This is a very silly idea, but if we want a data structure to efficiently store the pointers (sharing processors) each of which can be represented by log P bits, we can build a binary decision tree on the set of pointers. Every bit for the pointer leads you down a branch and at the leaf you mark the path you go that get you there as either exist or not exist. To implement this in a low level manner, one can store the tree in the in-order traversal. The traversal can be characterized as a string of characters where a character represents one of BRANCH0, BRANCH1, EXIST or NONEXIST. You can implement a character with two machine bits. Pros: Binary decision tree allows us to not store the overlapping bits in two pointers. When we have a huge number of processors, so big that even log P starts to hurt, this scheme may potentially store more pointers compared to limited pointer schemes, using the same amount of space. Just as limited poitner schemes, binary decision trees takes up less space compared to a full bit vector when entries are sparse, but in the worst case, to store all the pointers, you'll have a complete binary tree of depth log P, which takes O(P) bits (not P bits alas) which is better than O(P log P) for limited pointer schemes Cons: Great pain to do a look up, may require additional space to do so. For small P and even sparser entries in the directory, this takes more space than limited pointer scheme. Silliness of this idea is also a con.

spilledmilk

That's a really interesting idea, but wouldn't storing the binary decision tree take a constant $2P - 1$ bits of space (ie. $\sum_{i = 0}^{\log_2 p} 2^i = 2P - 1$)? To store a binary tree in a flat array, the children of the element at index $i$ would be located at $2i + 1$ and $2i + 2$, so the final level of the tree would be at bits $P - 1$ to $2P - 2$.

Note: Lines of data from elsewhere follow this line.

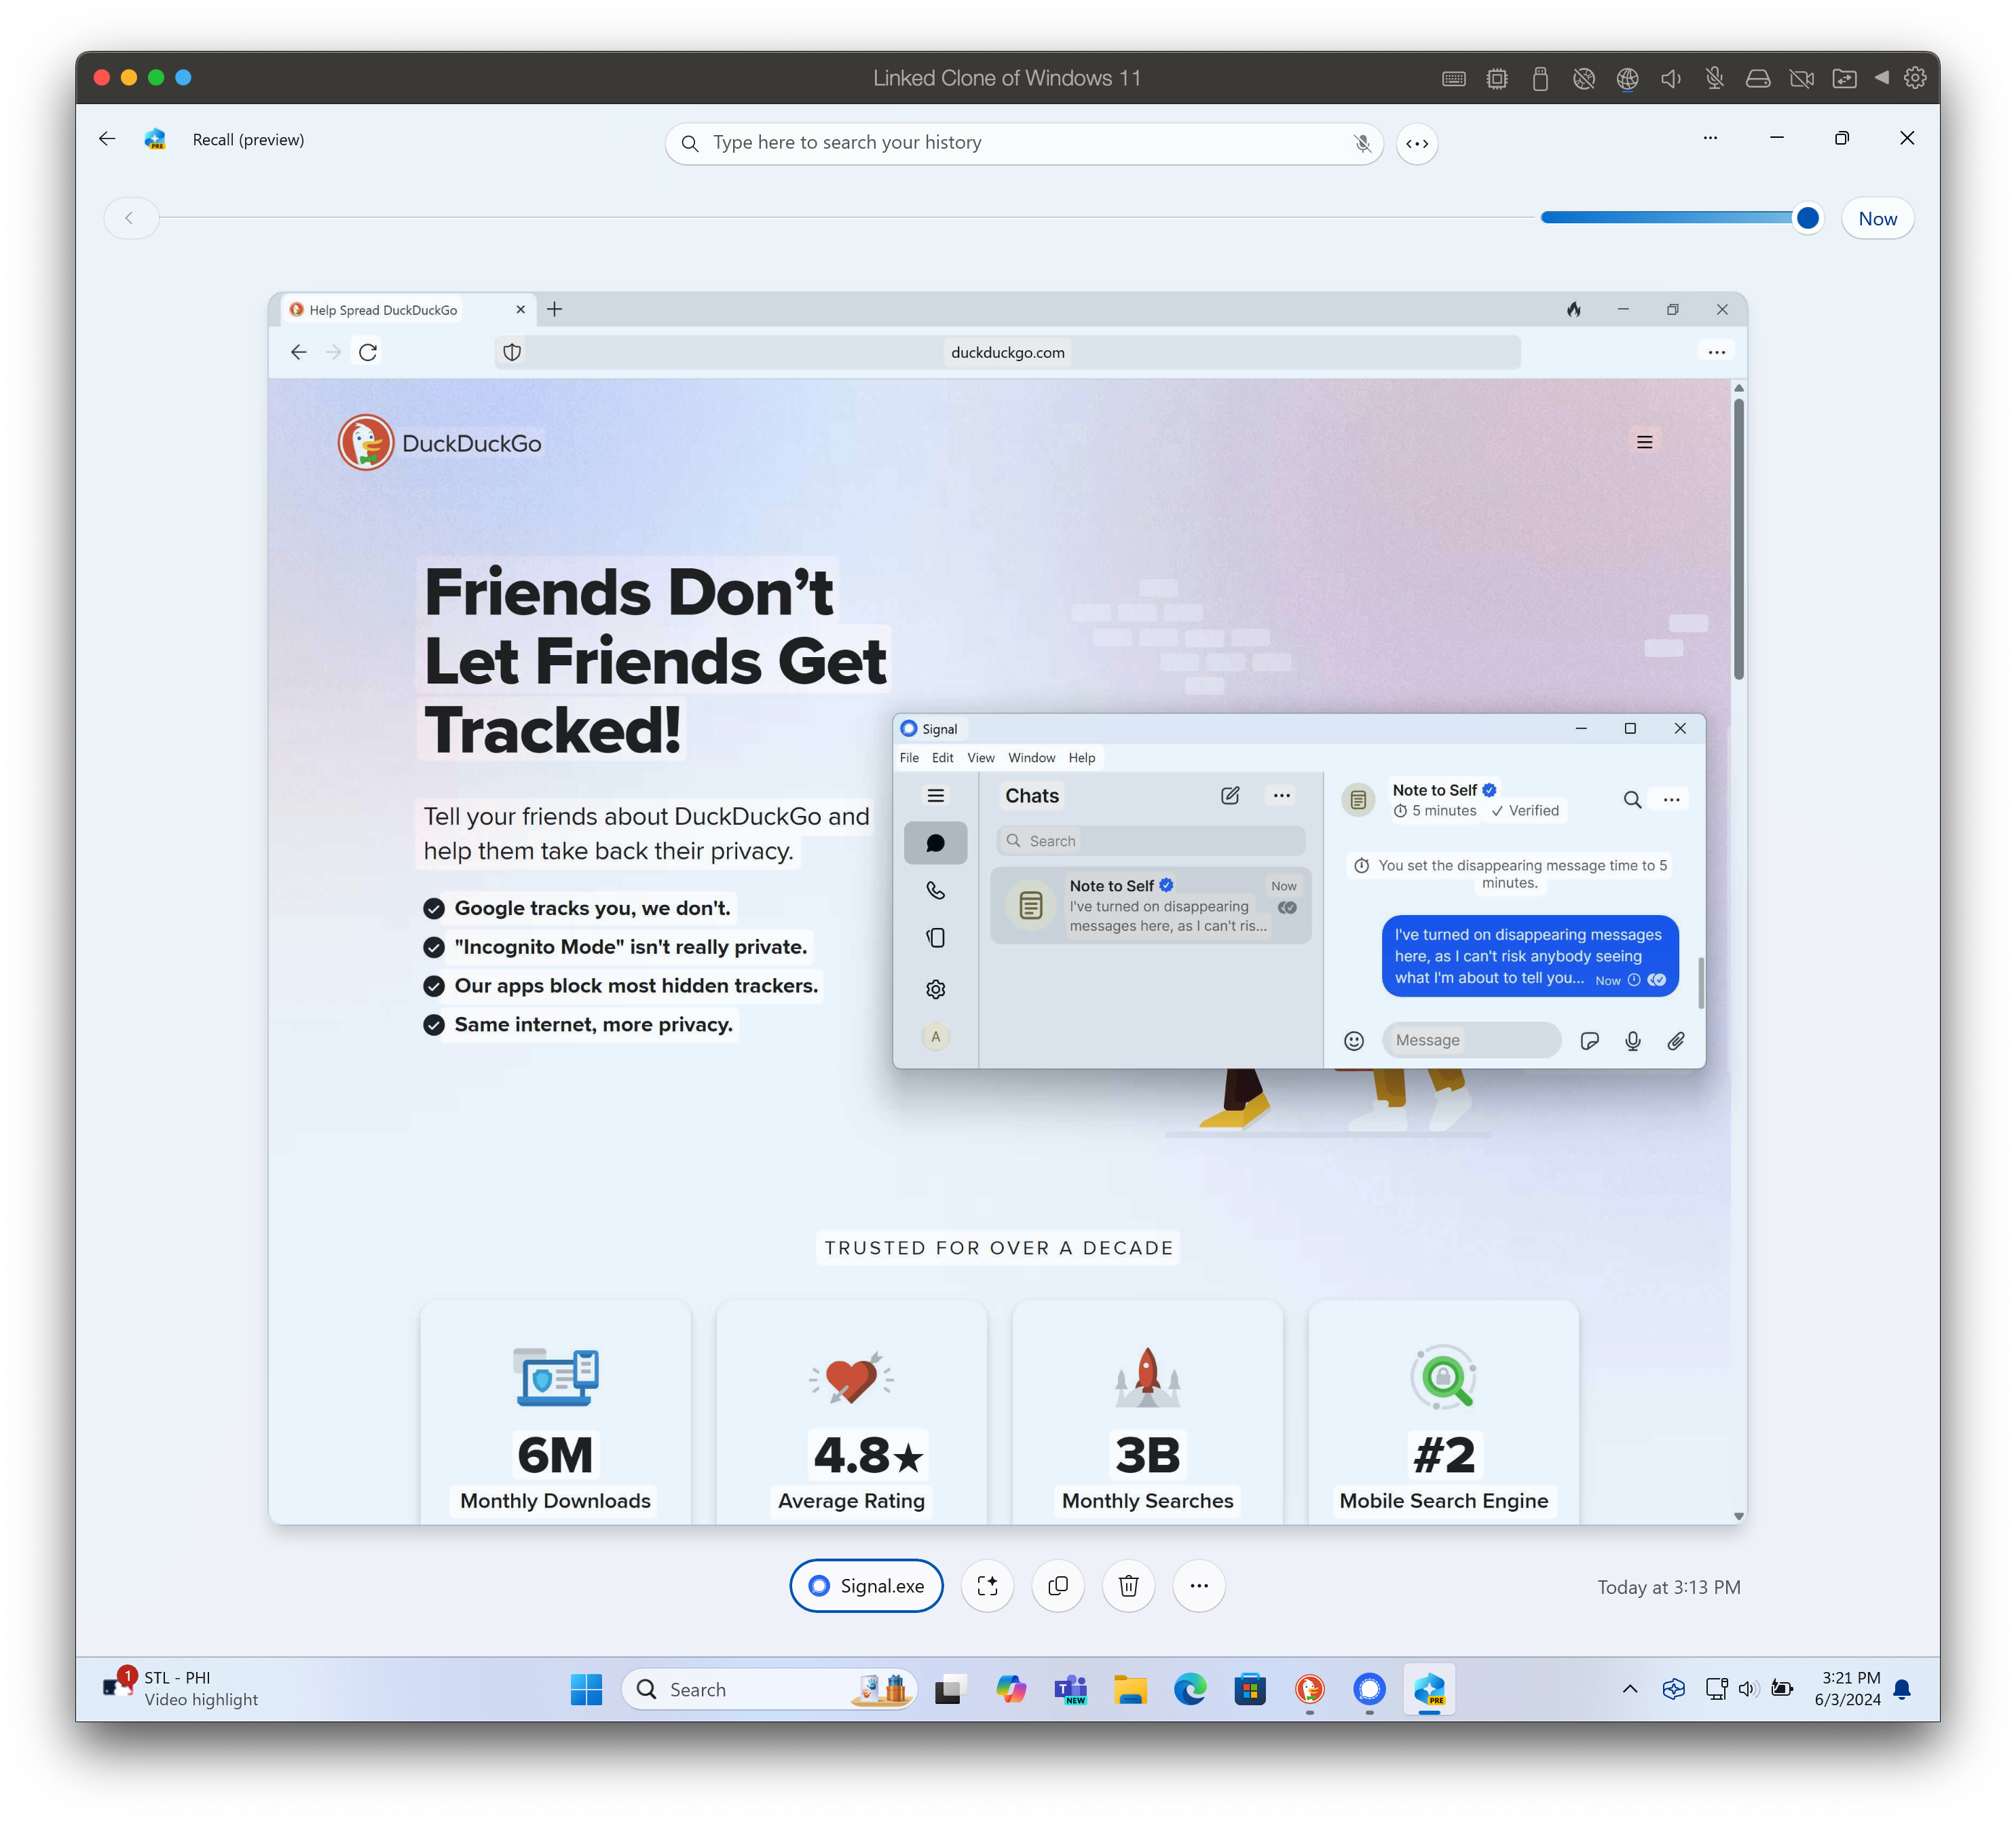Image resolution: width=2016 pixels, height=1822 pixels.
Task: Open the DuckDuckGo page hamburger menu
Action: 1644,442
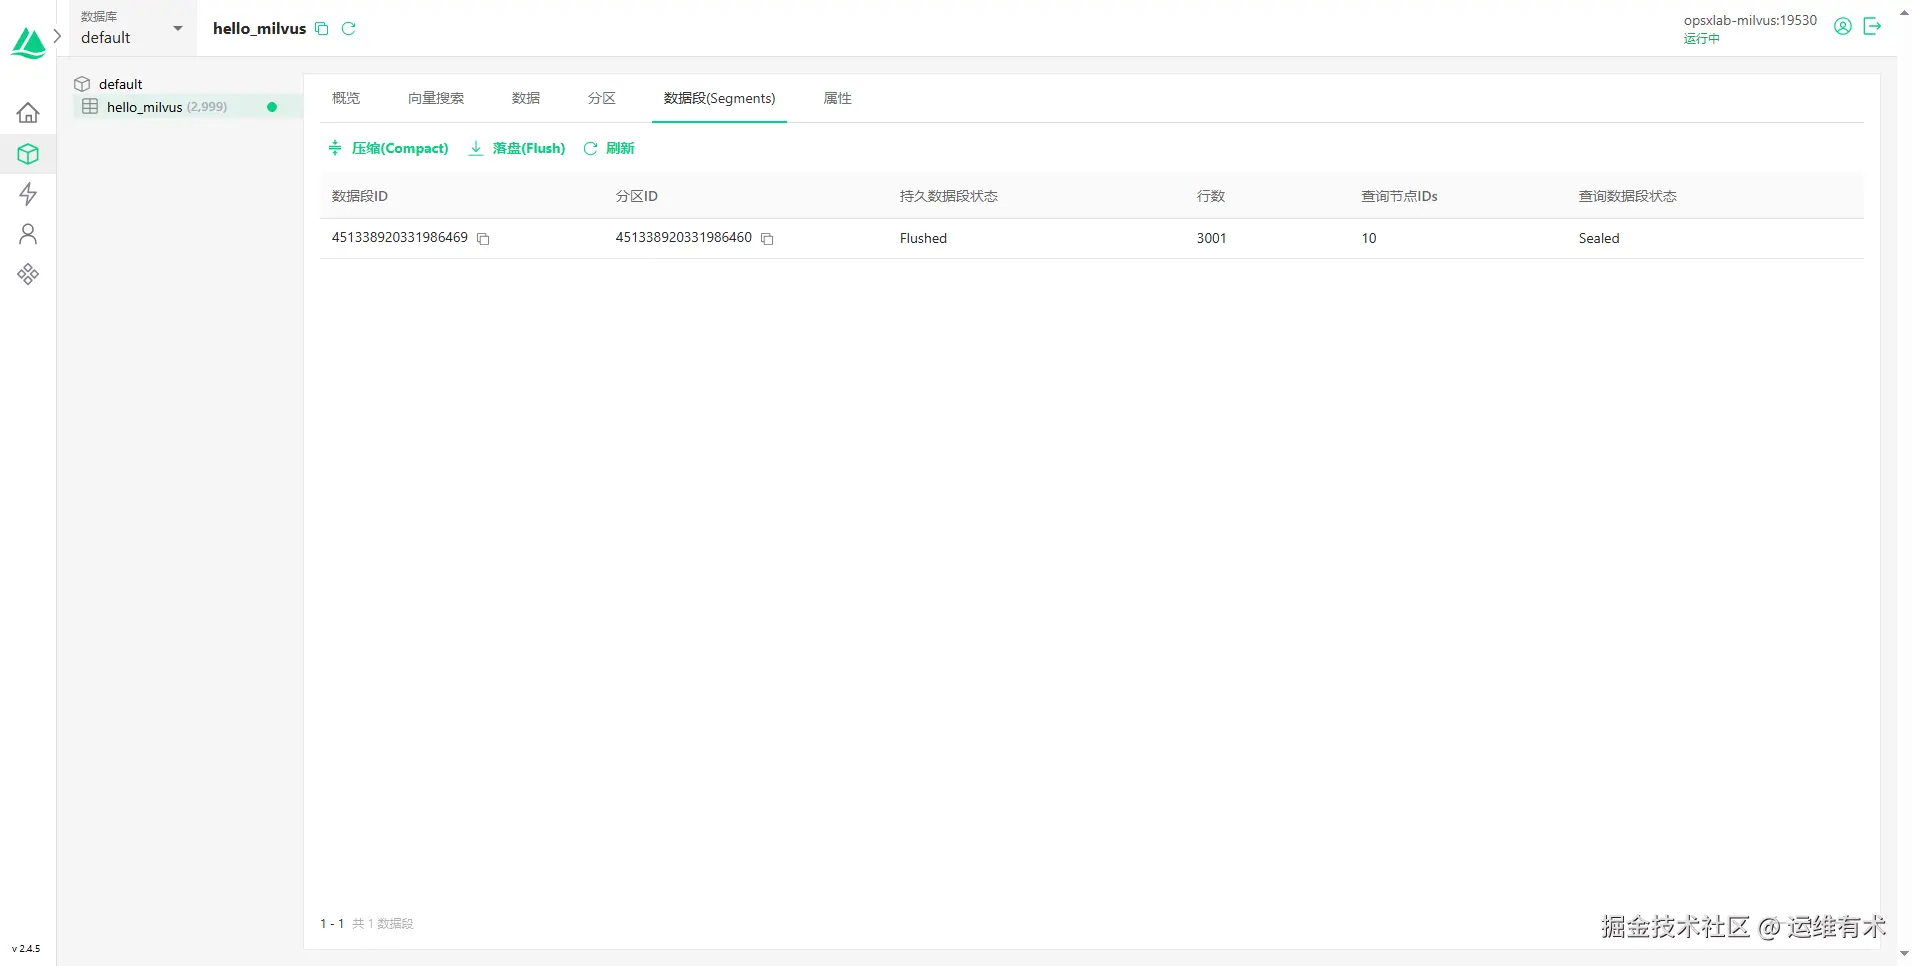Open the System view lightning icon
This screenshot has width=1912, height=966.
pyautogui.click(x=28, y=193)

Did I misunderstand something in your description?

pingshaz

That's one way to store the binary decision tree, which is treating it as a complete binary tree (just like what we did in 122), and yes it will take O(P) space. So I thought we need to store it as an in-order traversal (or pre or post order traversal, if you like) which takes up O(nodes-in-the-tree) space. I have the details of the implementation written in my previous thread.